Let $f(x)$ be a global optimization problem, where $x$ is a state in the problem space $S$. In SCO, each state is called a knowledge point, and the function $f$ is the goodness function.

In SCO, there are a population of $N_c$ cognitive agents solving in parallel, with a social sharing library. Each agent holds a private memory containing one knowledge point, and the social sharing library contains a set of $N_L$ knowledge points. The algorithm runs in T iterative learning cycles. By running as a Markov chain process, the system behavior in the tth cycle only depends on the system status in the (t − 1)th cycle. The process flow is in follows:

- [1. Initialization]：Initialize the private knowledge point $x_i$ in the memory of each agent $i$, and all knowledge points in the social sharing library $X$, normally at random in the problem space $S$.
- [2. Learning cycle]： At each cycle $t$ $(t = 1, \ldots, T)$：
  - [2.1. Observational learning] For each agent $i$ $(i = 1, \ldots, N_c)$：
    - [2.1.1. Model selection]：Find a high-quality model point $x_M$ in $X(t)$ , normally realized using tournament selection, which returns the best knowledge point from randomly selected $\tau_B$ points.
    - [2.1.2. Quality Evaluation]：Compare the private knowledge point $x_i(t)$ and the model point $x_M$, and return the one with higher quality as the base point $x_{Base}$, and another as the reference point $x_{Ref}$。
    - [2.1.3. Learning]：Combine $x_{Base}$ and $x_{Ref}$ to generate a new knowledge point $x_{i}(t+1)$. Normally $x_{i}(t+1)$ should be around $x_{Base}$, and the distance with $x_{Base}$ is related to the distance between $x_{Ref}$ and $x_{Base}$, and boundary handling mechanism should be incorporated here to ensure that $x_{i}(t+1) \in S$.
    - [2.1.4. Knowledge sharing]：Share a knowledge point, normally $x_i(t+1)$, to the social sharing library $X$.
    - [2.1.5. Individual update]：Update the private knowledge of agent $i$, normally replace $x_{i}(t)$ by $x_{i}(t+1)$. Some Monte Carlo types might also be considered.
  - [2.2. Library Maintenance]：The social sharing library using all knowledge points submitted by agents to update $X(t)$ into $X(t+1)$. A simple way is one by one tournament selection: for each knowledge point submitted by an agent, replace the worse one among $\tau_W$ points randomly selected from $X(t)$.
- [3. Termination]：Return the best knowledge point found by the agents.

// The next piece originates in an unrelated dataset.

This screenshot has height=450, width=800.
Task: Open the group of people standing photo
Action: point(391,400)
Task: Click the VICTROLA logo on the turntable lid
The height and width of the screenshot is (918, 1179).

SCO has three main parameters, i.e., the number of agents $N_c$, the size of social sharing library $N_{L}$, and the learning cycle $T$. With the initialization process, the total number of knowledge points to be generated is $N_{L}+N_c*(T+1)$, and is not related too much with $N_{L}$ if $T$ is large.

Compared to traditional swarm algorithms, e.g. particle swarm optimization, SCO can achieving high-quality solutions as $N_c$ is small, even as $N_c=1$. Nevertheless, smaller $N_c$ and $N_{L}$ might lead to premature convergence. Some variants were proposed to guaranteed the global convergence. One can also make a hybrid optimization method using SCO combined with other optimizers. For example, SCO was hybridized with differential evolution to obtain better results than individual algorithms on a common set of benchmark problems.